When interest is charged on the premiums, the cost of a single premium policy increases the cost geometrically. The above secured loan of £25,000 over a 25-year term at 4.5% interest costs the customer an additional £20,221.74 for PPI. Moneymadeclear calculates the repayment for that loan to be £138.96 a month whereas a stand-alone payment protection policy for say a 30-year-old borrowing the same amount covering the same term would cost the customer £1992 in total, almost one-tenth of the cost of the single premium policy.

== Credit life insurance ==
Credit life insurance is a type of credit insurance or PPI sold by a lender in the United States to pay off an outstanding loan balance if the borrower dies. Once the loan is paid off with the credit life insurance, there would be no claim on the borrower's estate. Credit life insurance is charged upfront, rather than spread over the life of the loan. A common example of a loan that can include credit insurance is an installment loan.

Credit life insurance may either be a permanent life insurance or a term life insurance; or an individual life insurance or a group term life insurance. Creditor would usually offer insurance products provided by its accredited insurers. Borrower would usually choose from among those that is most suitable to the term and amount of loan.

The sale of credit life insurance has been controversial in many cases. For example, consumers are sometimes led to believe credit life insurance is required when added to loan contracts. When a lender sells more credit life insurance than is required to pay off the loan, the cost of the premiums is inflated along with the amount of the loan, which increases the amount of interest charged and the amount the consumer has to repay.

Terms and conditions for loan APR and fees vary from state to state and some are comparatively vague. For states that do not cap interest rates for installment loan balances, there are often unconscionable provisions in place.

For lenders, credit life insurance loss ratios typically reach 44%, meaning 44% of premiums paid on the credit life insurance product are paid back in claims, compared to non-credit insurance product loss ratios of at least 70%. While many states cap interest and loan fees, lenders use products such as credit life insurance to increase profit and the overall cost of loans.

States where the sale of credit insurance is authorized were found to include at least one type of insurance included with loan contracts in 80% of cases.
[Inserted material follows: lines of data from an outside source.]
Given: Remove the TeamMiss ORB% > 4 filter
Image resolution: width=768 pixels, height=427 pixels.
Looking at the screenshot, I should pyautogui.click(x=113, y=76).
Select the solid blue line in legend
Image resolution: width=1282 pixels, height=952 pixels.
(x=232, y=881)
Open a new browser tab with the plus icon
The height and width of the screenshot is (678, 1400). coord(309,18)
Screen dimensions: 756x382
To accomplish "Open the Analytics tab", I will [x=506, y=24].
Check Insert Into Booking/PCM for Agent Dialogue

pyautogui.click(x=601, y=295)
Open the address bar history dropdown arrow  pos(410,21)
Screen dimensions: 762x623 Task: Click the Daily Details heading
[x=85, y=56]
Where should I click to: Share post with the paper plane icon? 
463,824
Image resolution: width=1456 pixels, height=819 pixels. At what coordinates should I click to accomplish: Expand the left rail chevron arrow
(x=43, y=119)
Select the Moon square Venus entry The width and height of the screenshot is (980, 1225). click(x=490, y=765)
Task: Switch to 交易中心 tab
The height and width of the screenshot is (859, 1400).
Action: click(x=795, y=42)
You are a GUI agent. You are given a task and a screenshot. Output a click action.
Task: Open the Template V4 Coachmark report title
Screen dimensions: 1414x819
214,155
On average, the contracts analyzed included 2.67 insurance and other ancillary products. Consumers who refinance loan can be adversely affected by credit insurance because most of the money that consumers typically pay before refinancing is applies to fees and interest.

The Federal Trade Commission has issued a consumer alert concerning various types of credit insurance, including credit life insurance. The FTC consumer alert includes credit insurance shopping tips for consumers seeking a loan.

Advocates for credit insurance products argue consumers that are not insurable could benefit from a product such as credit life insurance rather than standard life insurance as no medical exam is required in the former scenario. In the 9 states that have community property laws in place, the surviving party could be responsible for the debtholder's repayment without life insurance or credit life insurance in place.